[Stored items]
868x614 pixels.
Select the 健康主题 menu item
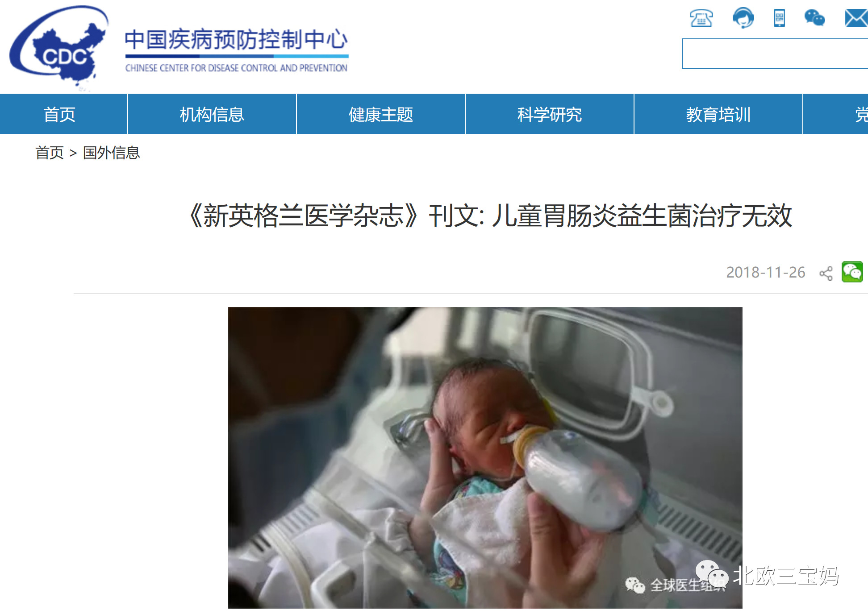[x=381, y=114]
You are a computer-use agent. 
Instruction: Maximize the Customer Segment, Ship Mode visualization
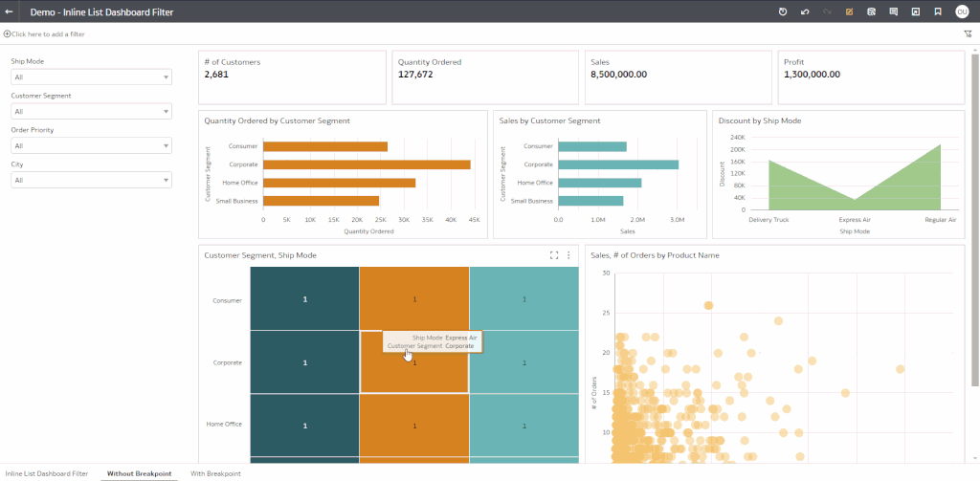[554, 255]
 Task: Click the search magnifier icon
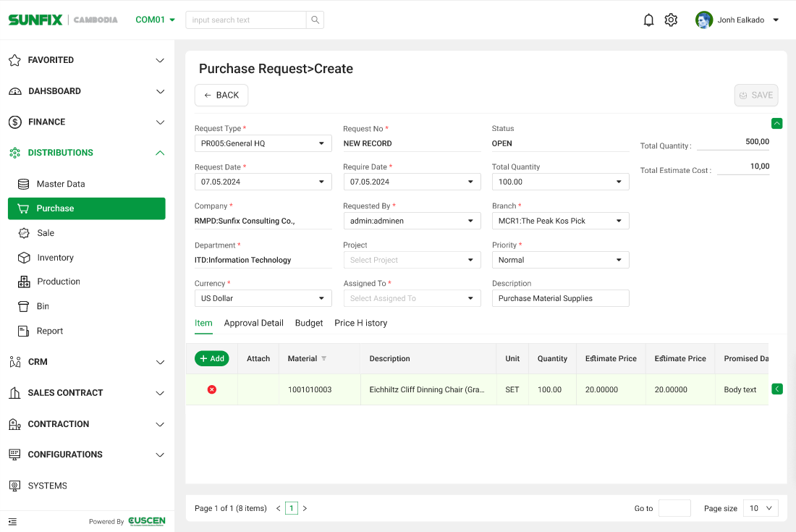coord(315,20)
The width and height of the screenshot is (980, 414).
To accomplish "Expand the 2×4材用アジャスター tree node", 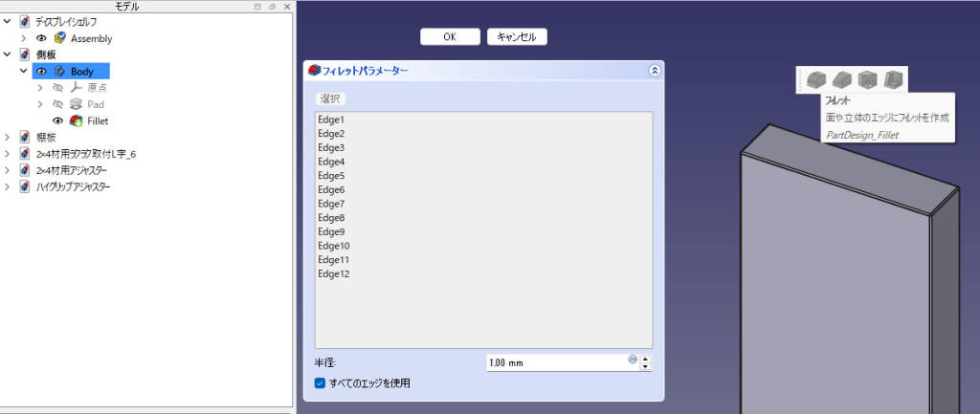I will click(8, 170).
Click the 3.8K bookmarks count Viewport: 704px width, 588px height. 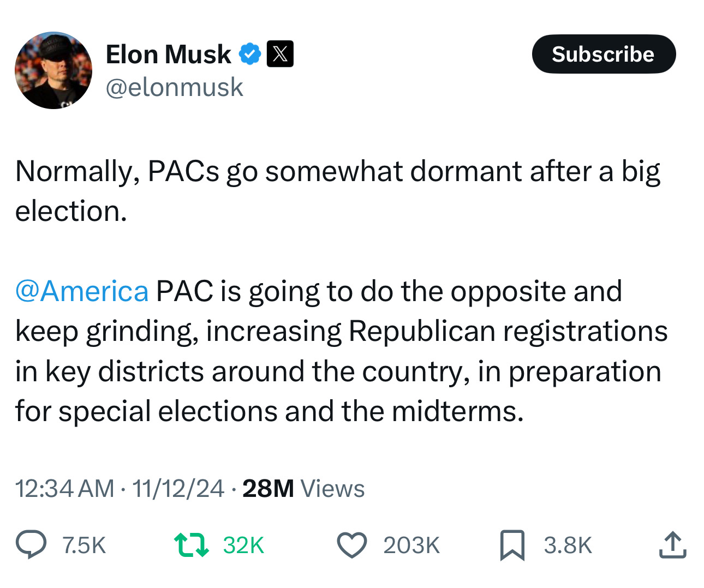click(x=568, y=545)
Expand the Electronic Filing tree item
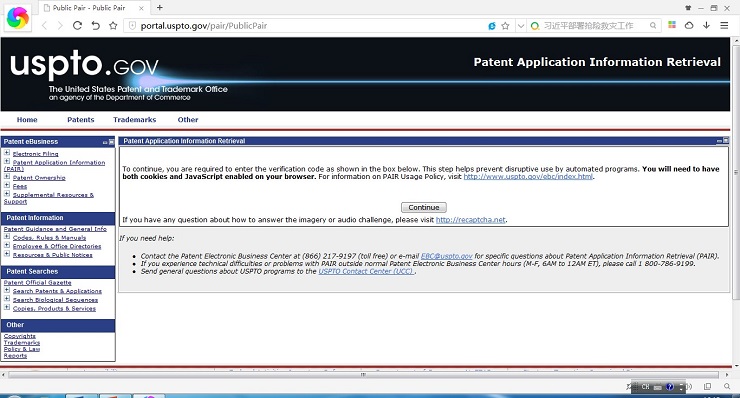The image size is (740, 398). [7, 152]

● TASK DETAILS
I'd like the lines above repeated exactly, from the one that contains "You are a computer-use agent." through the one that contains "The width and", with no pictures.

● ANSWER TO THIS TASK
You are a computer-use agent. 
Instruction: Maximize the Customer Segment, Ship Mode visualization
[554, 255]
 Task: Click the search magnifier icon
coord(315,20)
The width and height of the screenshot is (980, 414).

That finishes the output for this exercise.